Un autre groupe armé, les Forces démocratiques alliées (ADF), s’est aussi rendu coupable d’abus « massifs, systématiques et extrêmement brutaux » dans les provinces d’Ituri et du Nord-Kivu, selon le rapport remis la semaine dernière par le Bureau conjoint des Nations unies aux droits de l’homme (UNJHRO). Les ADF, formées en 1996 par des groupes basés dans l’est de l’Ouganda voisin, ont tué 793 personnes entre le 1er janvier 2019 et le 30 juin 2020, brûlé des villages entiers, détruit des écoles et des centres de soins et enlevé pour les recruter des hommes, des femmes et des enfants.
Ce ne sont que quelques-uns parmi le million d’innocents ayant fui les violences ces six derniers mois en Ituri, Nord-Kivu et Sud-Kivu, rappelle le Haut Commissariat des Nations unies pour les réfugiés (UNHCR). Avec plus de 5 millions de personnes chassées par l’insécurité à l’intérieur de leur propre pays, la RDC affiche l’un des plus hauts taux au monde de personnes déplacées, sans compter le million de Congolais qui ont trouvé refuge dans les pays voisins.
Ajoutée à l’entassement et aux mauvaises conditions sanitaires dans les camps, l’insécurité a entretenu la plus grave épidémie de rougeole connue à ce jour : elle a tué plus de 5 700 personnes, pour la plupart des enfants, dans les dix-huit derniers mois. Malgré les inquiétudes sur la propagation du coronavirus, l’Ouganda a ouvert partiellement sa frontière avec l’Ituri pour accueillir plus de 3 000 réfugiés venus de villages attaqués, qui ont été examinés et rassemblés dans un centre d’isolation.
La semaine dernière, des miliciens de la Codeco ont assassiné au moins 25 personnes et brûlé plus d’une douzaine de maisons dans le village Hema de Bunzenzele, selon l’agence Reuters.
Face à ces actions de plus en plus régulières d’agresseurs Lendu, la communauté Hema n’a pas encore eu recours à des représailles systématiques, mais elle ne s’interdit pas de mobiliser sa jeunesse si la situation l’exige, selon le dernier rapport de l’ONG International Crisis Group (ICG). De jeunes Hema organisés en groupes d’auto-défense ont commencé à dresser des barrages routiers en Ituri, signes précurseurs d’une possible confrontation ethnique.

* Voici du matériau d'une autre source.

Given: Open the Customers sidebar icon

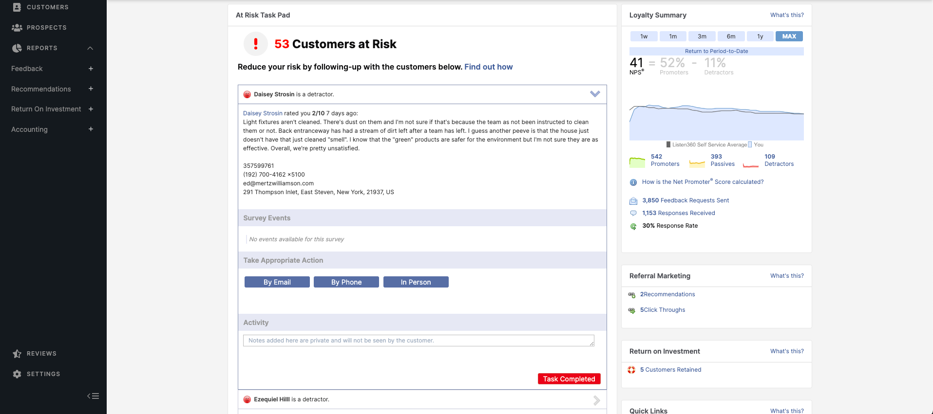Looking at the screenshot, I should pyautogui.click(x=17, y=7).
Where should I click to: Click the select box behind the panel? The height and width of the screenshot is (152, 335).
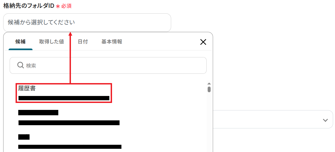[273, 119]
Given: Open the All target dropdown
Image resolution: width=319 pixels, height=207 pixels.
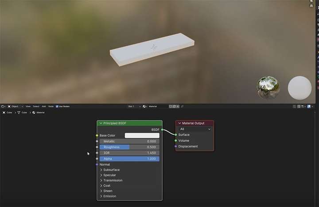Looking at the screenshot, I should tap(195, 129).
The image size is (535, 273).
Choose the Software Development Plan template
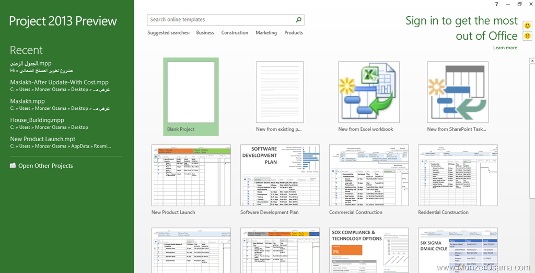coord(280,175)
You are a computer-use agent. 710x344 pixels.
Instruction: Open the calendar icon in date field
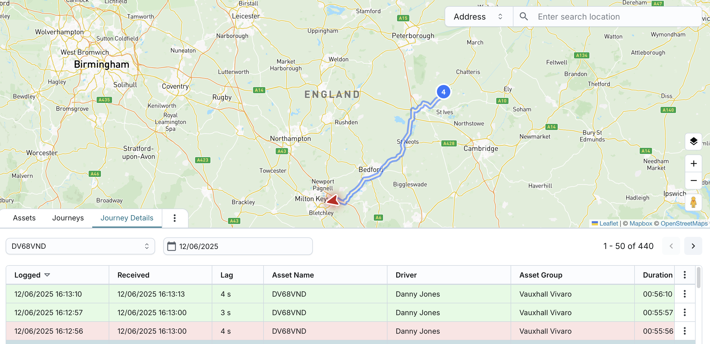click(x=171, y=246)
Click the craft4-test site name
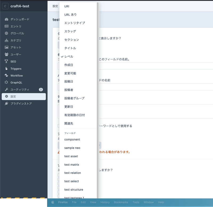The image size is (213, 207). point(20,6)
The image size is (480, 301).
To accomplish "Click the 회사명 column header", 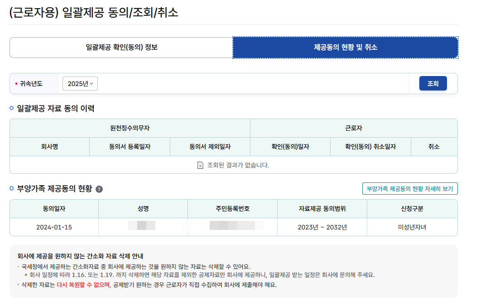I will [50, 146].
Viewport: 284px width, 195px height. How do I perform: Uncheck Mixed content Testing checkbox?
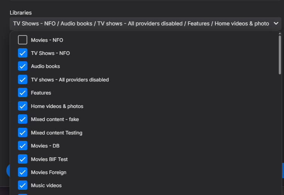(x=23, y=133)
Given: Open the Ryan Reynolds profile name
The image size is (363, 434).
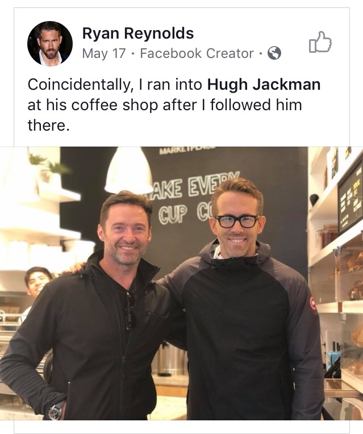Looking at the screenshot, I should 138,34.
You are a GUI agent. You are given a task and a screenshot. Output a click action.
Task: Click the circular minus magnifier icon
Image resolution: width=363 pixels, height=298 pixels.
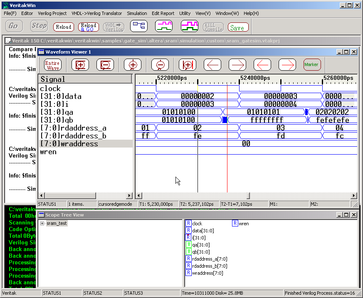[x=160, y=65]
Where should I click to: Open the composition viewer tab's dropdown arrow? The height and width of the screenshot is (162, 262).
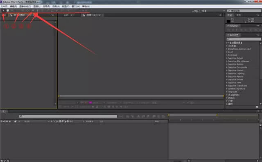pos(100,15)
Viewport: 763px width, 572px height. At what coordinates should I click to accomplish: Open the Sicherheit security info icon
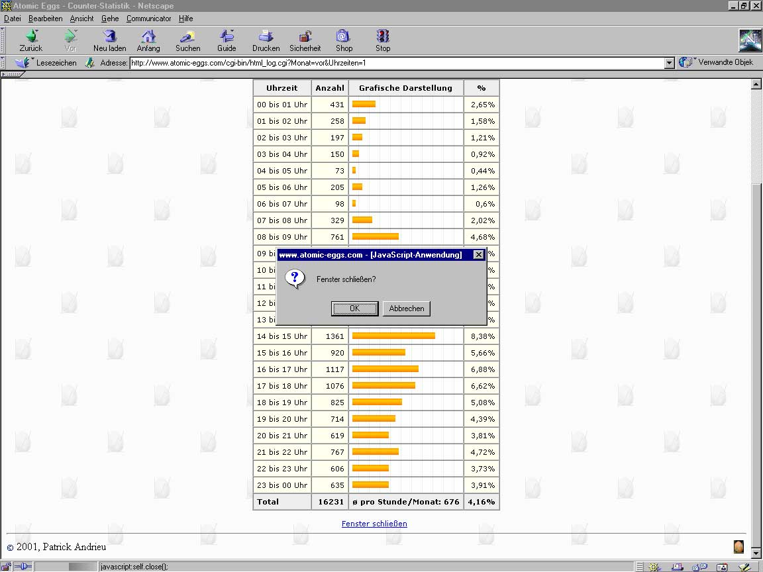[305, 36]
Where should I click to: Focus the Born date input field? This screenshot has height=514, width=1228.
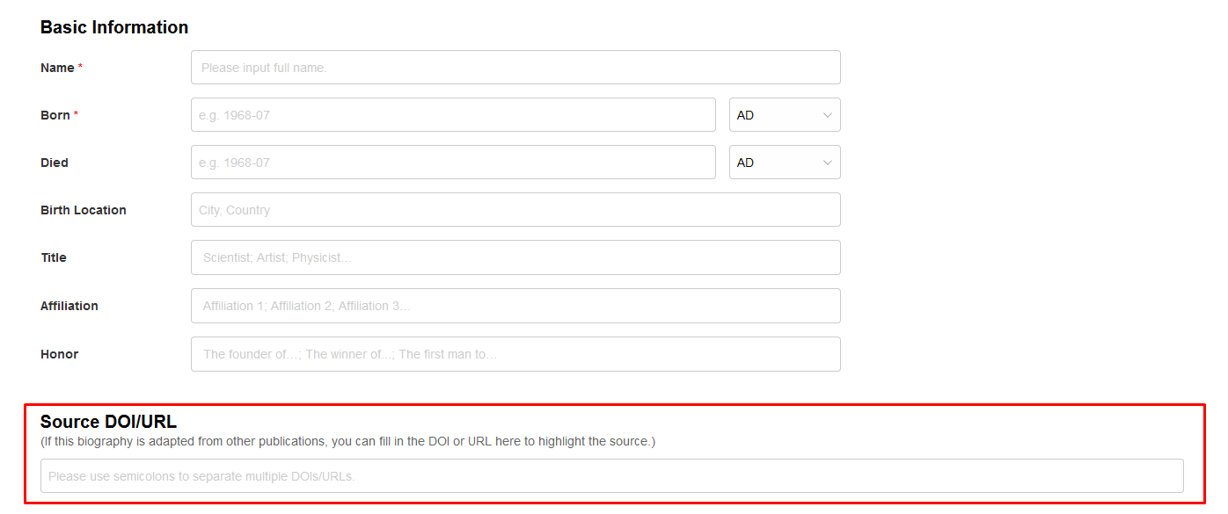453,115
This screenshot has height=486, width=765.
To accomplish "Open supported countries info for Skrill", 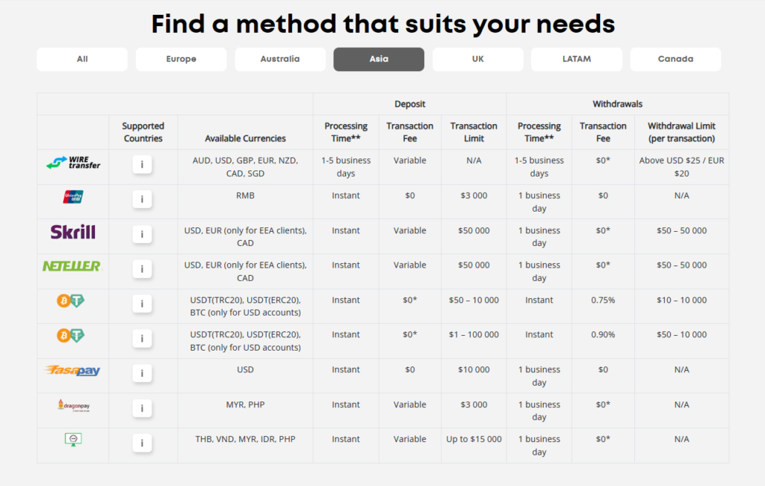I will 142,234.
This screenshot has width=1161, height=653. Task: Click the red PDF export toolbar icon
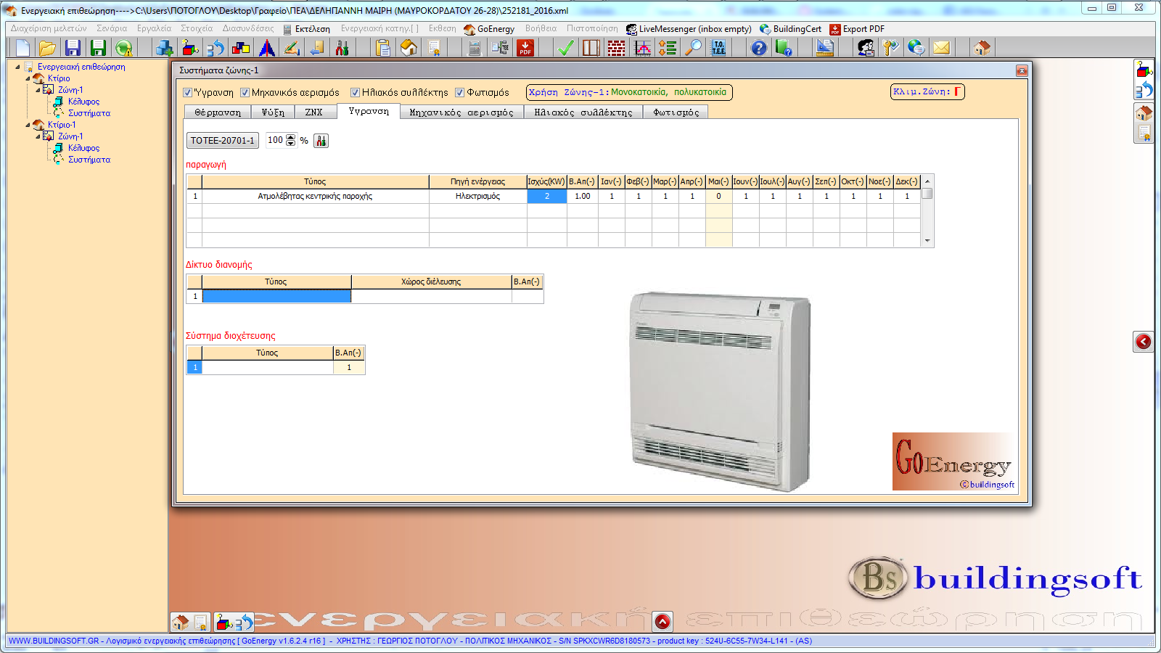point(525,48)
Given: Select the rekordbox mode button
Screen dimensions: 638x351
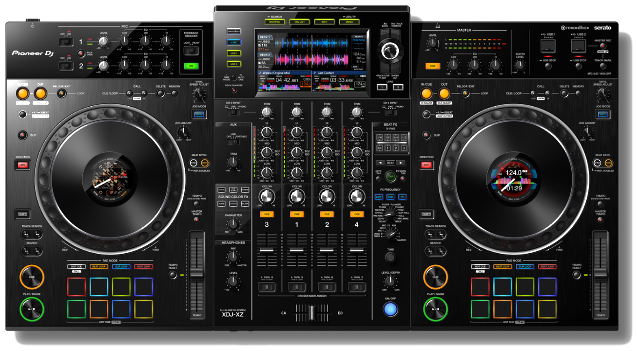Looking at the screenshot, I should (234, 32).
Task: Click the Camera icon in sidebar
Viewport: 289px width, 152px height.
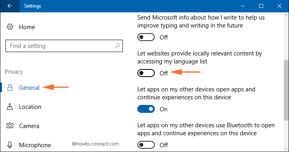Action: (x=10, y=126)
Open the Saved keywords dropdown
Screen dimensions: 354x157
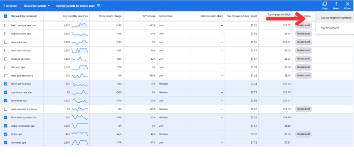coord(37,5)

Human Rights Watch appelle le gouvernement de la RDC à s’engager dans une solution à long terme, en enquêtant sur tous ces abus et en poursuivant les responsables. De son côté, l’ICG appelle Kinshasa à négocier la reddition des milices Lendu dans le cadre d’un accord général entre les communautés ethniques, ajoutant qu’un sommet rassemblant la RDC et ses voisins – Angola, Rwanda et Ouganda – pourrait prendre en compte les dimensions régionales du conflit.
En attendant, les populations de l’Ituri patientent et les massacres continuent.